> [Data shown]:
++++++

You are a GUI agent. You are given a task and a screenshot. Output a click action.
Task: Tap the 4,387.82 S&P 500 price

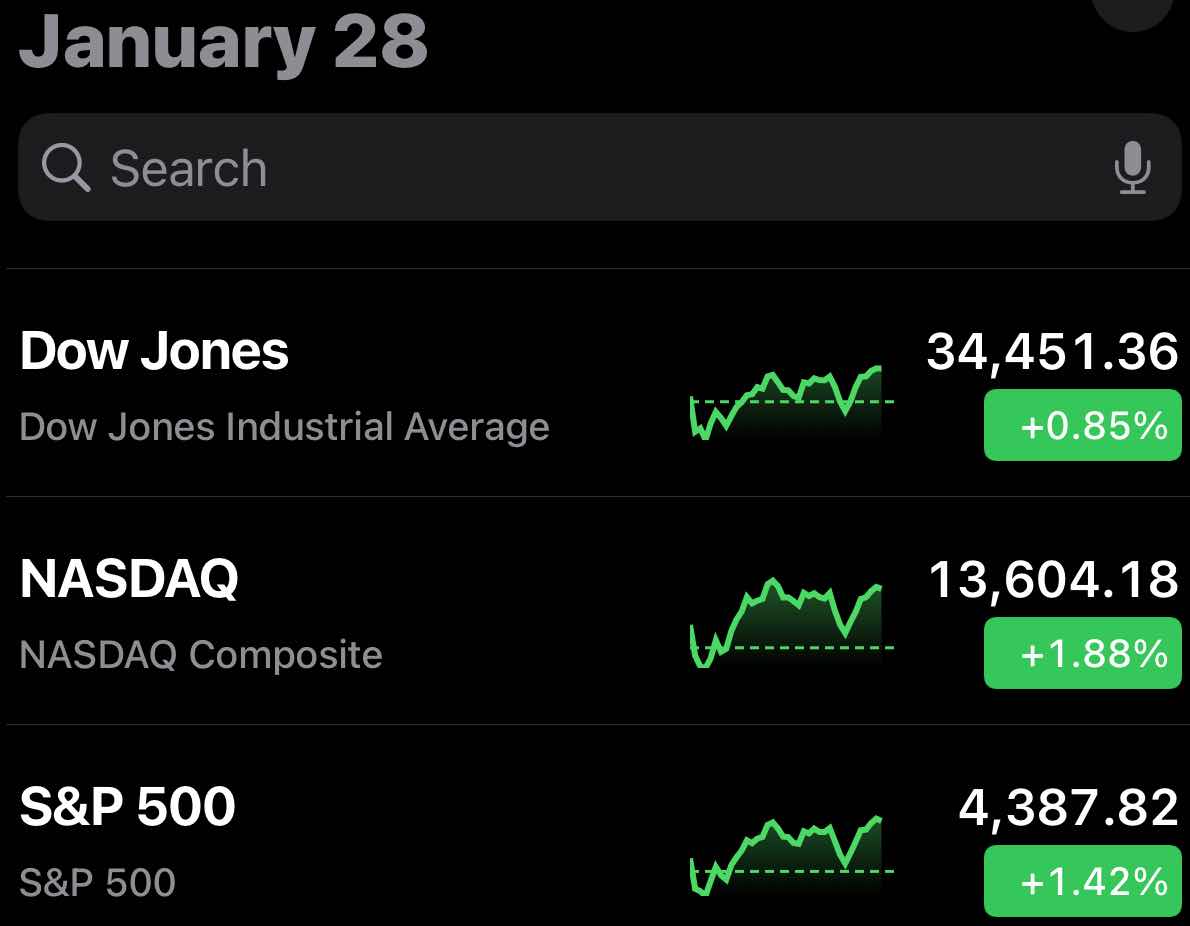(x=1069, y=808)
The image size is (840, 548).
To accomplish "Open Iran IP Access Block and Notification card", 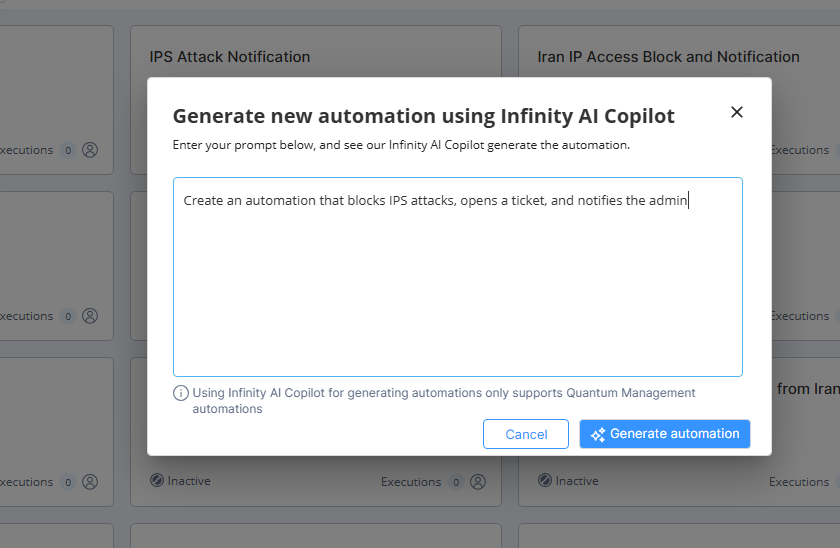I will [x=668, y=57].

++++++

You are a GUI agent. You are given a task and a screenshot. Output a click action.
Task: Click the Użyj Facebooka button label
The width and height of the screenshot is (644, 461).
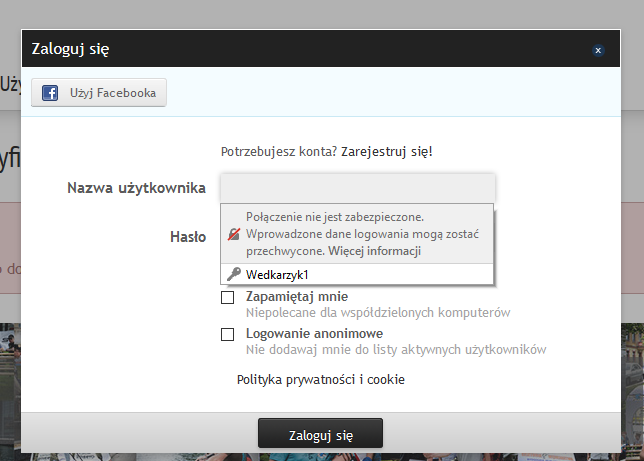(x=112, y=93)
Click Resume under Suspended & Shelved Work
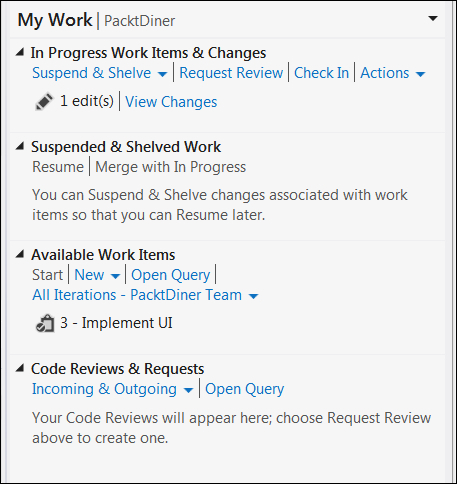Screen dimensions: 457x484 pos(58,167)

++++++

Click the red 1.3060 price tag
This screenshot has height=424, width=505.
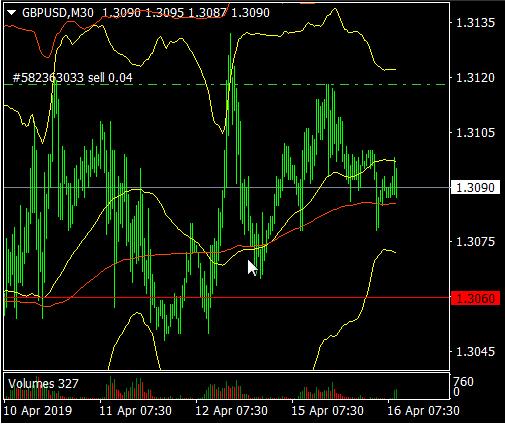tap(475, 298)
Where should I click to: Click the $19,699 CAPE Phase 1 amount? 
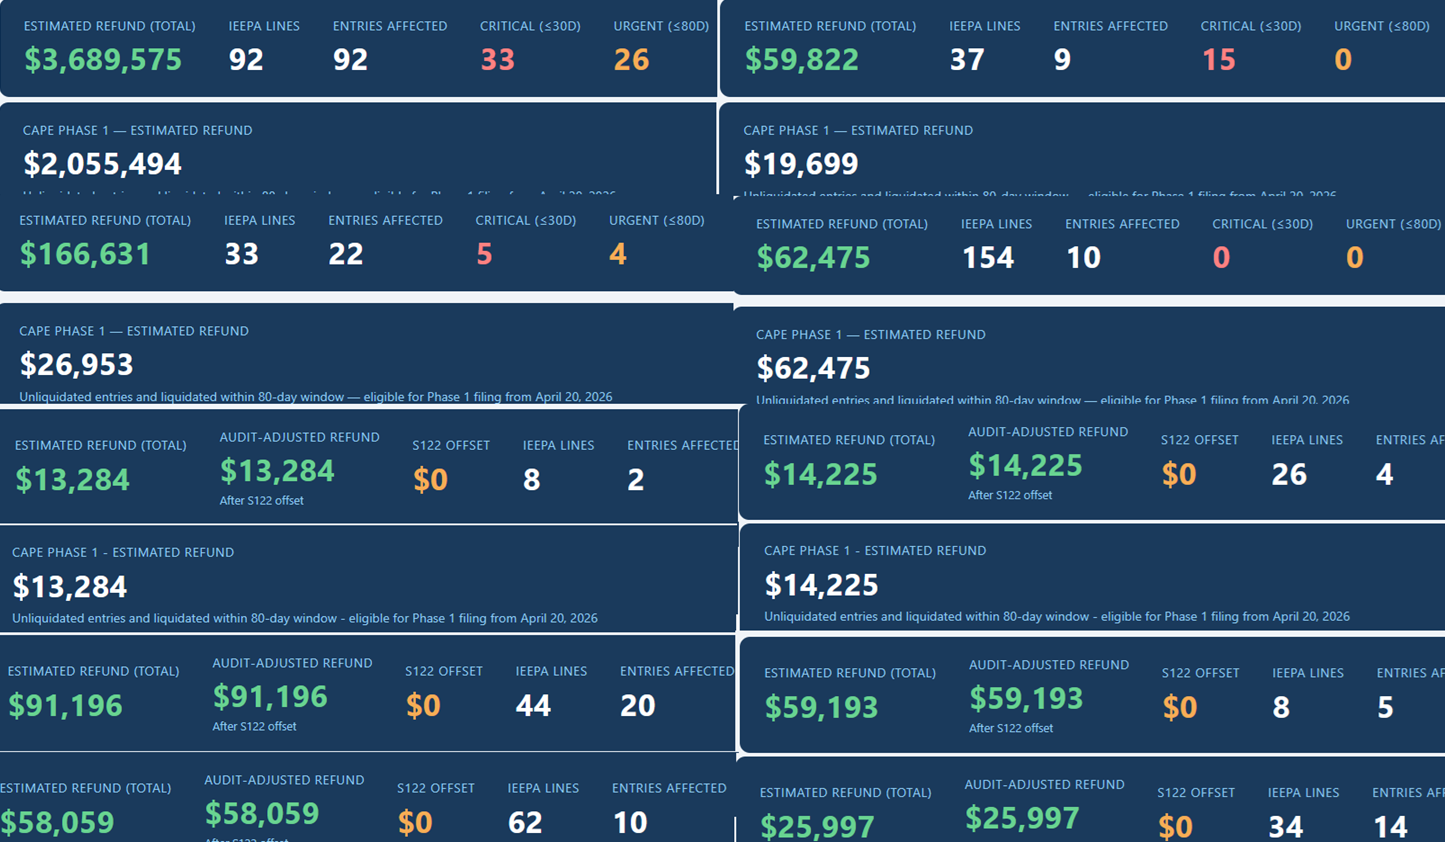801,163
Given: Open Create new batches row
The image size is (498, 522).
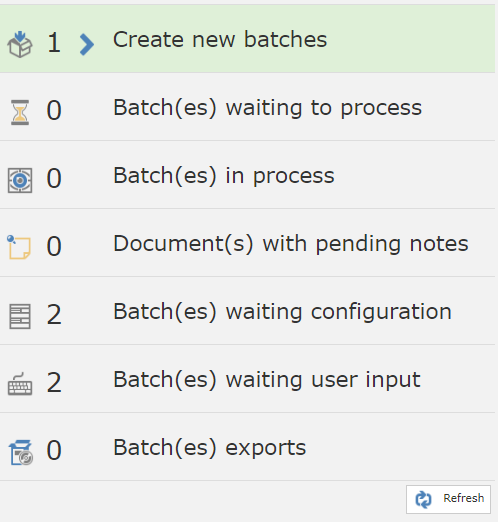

++++++

> [Assigned task]: What are the lines in the records above, word for word, from the one containing "This screenshot has height=424, width=505." through the one containing "The image size is (498, 522).", both ends included and pictures left out?

> [Written response]:
This screenshot has height=424, width=505.
tap(475, 298)
Where should I click to: Click the $19,699 CAPE Phase 1 amount? 
801,163
Given: Open Create new batches row
The image size is (498, 522).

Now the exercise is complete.